From your study of the two-body problem and gravitational potential energy, you know that gravity between two point masses produces a clean, predictable orbit. Tidal forces emerge when we drop the point-mass approximation and recognize that real bodies have finite size. The side of a moon facing its planet is closer to the planet than the far side, so it feels a stronger gravitational pull. This differential force across the body — not the absolute force — is the tidal force, and it stretches the body along the line connecting the two objects while compressing it perpendicular to that line, creating the characteristic tidal bulge.

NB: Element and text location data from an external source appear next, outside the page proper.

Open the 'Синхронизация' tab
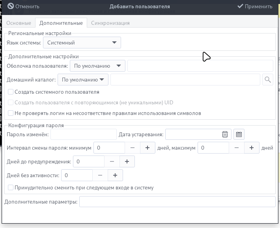[x=110, y=23]
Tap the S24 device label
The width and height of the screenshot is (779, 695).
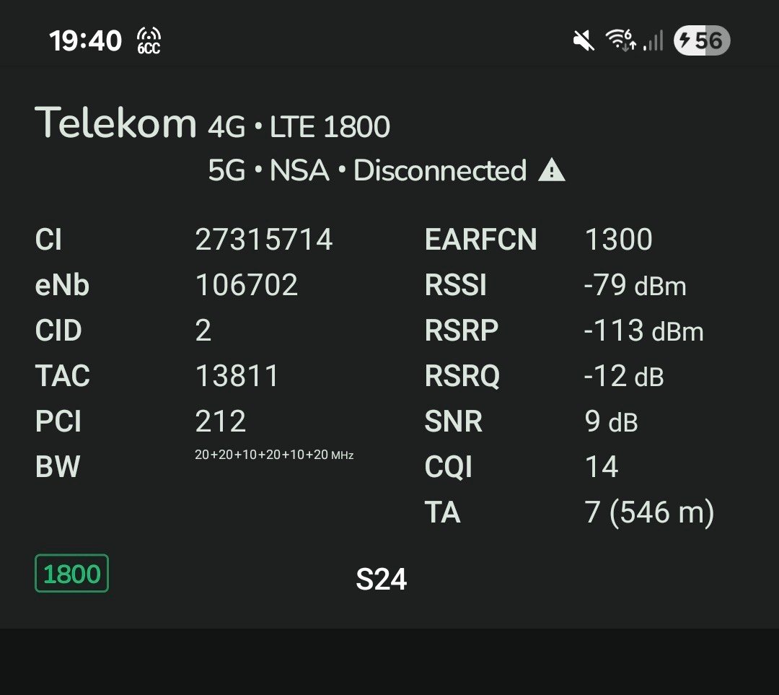382,580
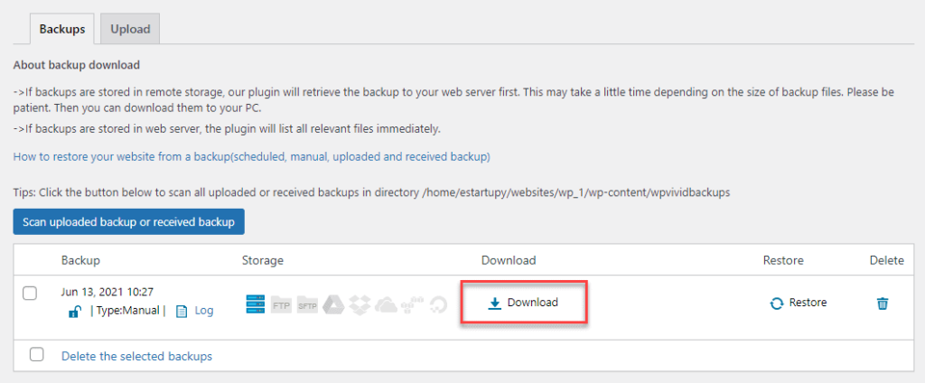Click the SFTP storage icon
Image resolution: width=925 pixels, height=383 pixels.
308,304
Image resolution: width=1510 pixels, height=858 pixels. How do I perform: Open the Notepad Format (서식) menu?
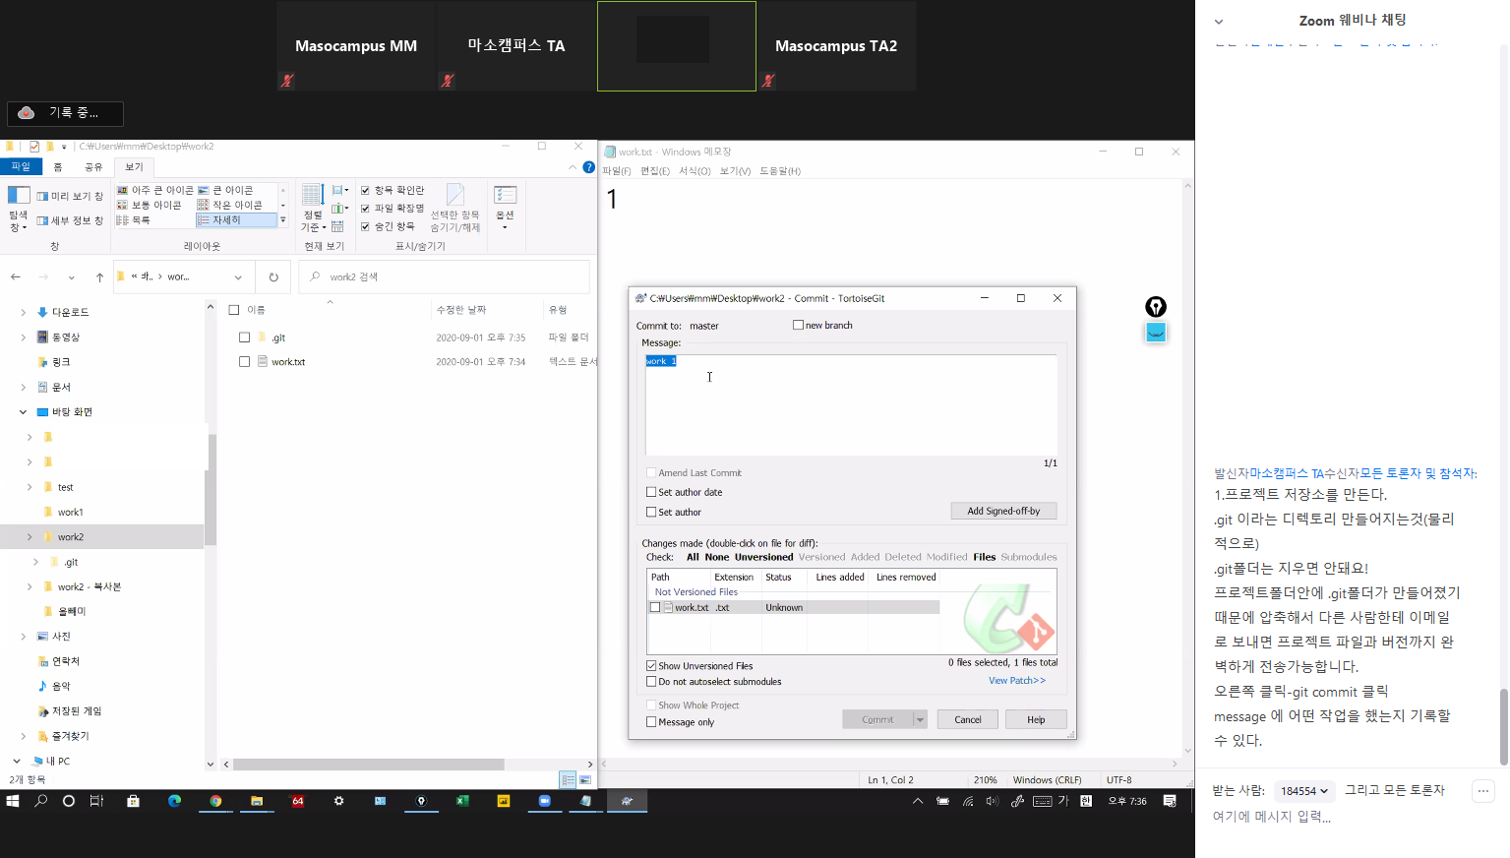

The consequences of tidal forces depend critically on whether the body's rotation is synchronized with its orbit. Imagine a moon rotating faster than it orbits: its tidal bulge, raised by the planet's gravity, gets carried slightly ahead of the line connecting the two bodies because the moon's rotation sweeps the bulge forward. The planet's gravity then pulls back on this displaced bulge, creating a tidal torque that slows the moon's rotation. Energy is dissipated as friction inside the moon (the bulge is constantly being raised, displaced, and dragged back), and angular momentum is transferred from the moon's spin to its orbit. This process continues until the moon's rotation period exactly matches its orbital period — a state called tidal locking. Our Moon is tidally locked to Earth, which is why we always see the same face. Given enough time, the same process would lock Earth's rotation to the Moon's orbit, though this would take far longer than the age of the solar system.
Tidal locking is an endpoint, but the journey there produces remarkable effects. Tidal heating occurs when a body's orbit is eccentric — even if rotationally locked, the varying distance means the tidal bulge changes size and orientation throughout the orbit, flexing the interior and generating heat through friction. Jupiter's moon Io is the most dramatic example: gravitational interactions with Europa and Ganymede maintain Io's orbital eccentricity, and the resulting tidal flexing produces enough internal heat to drive the most volcanically active surface in the solar system. Europa's subsurface ocean is likely maintained by the same tidal heating mechanism, making tidal forces relevant not just to orbital dynamics but to questions of habitability.
The angular momentum transfer in tidal interactions also reshapes orbits over geological time. In the Earth-Moon system, tidal friction in Earth's oceans transfers angular momentum from Earth's rotation to the Moon's orbit, causing Earth's day to lengthen by about 2.3 milliseconds per century and the Moon to recede by roughly 3.8 centimeters per year. Running this process backward, the Moon was much closer to Earth in the past and Earth rotated much faster. Tidal forces also circularize orbits: an eccentric orbit dissipates more energy at closest approach (where tidal forces are strongest), and energy dissipation without angular momentum loss drives eccentricity toward zero. This explains why close-in moons and many short-period exoplanets have nearly circular orbits despite potentially forming on eccentric ones.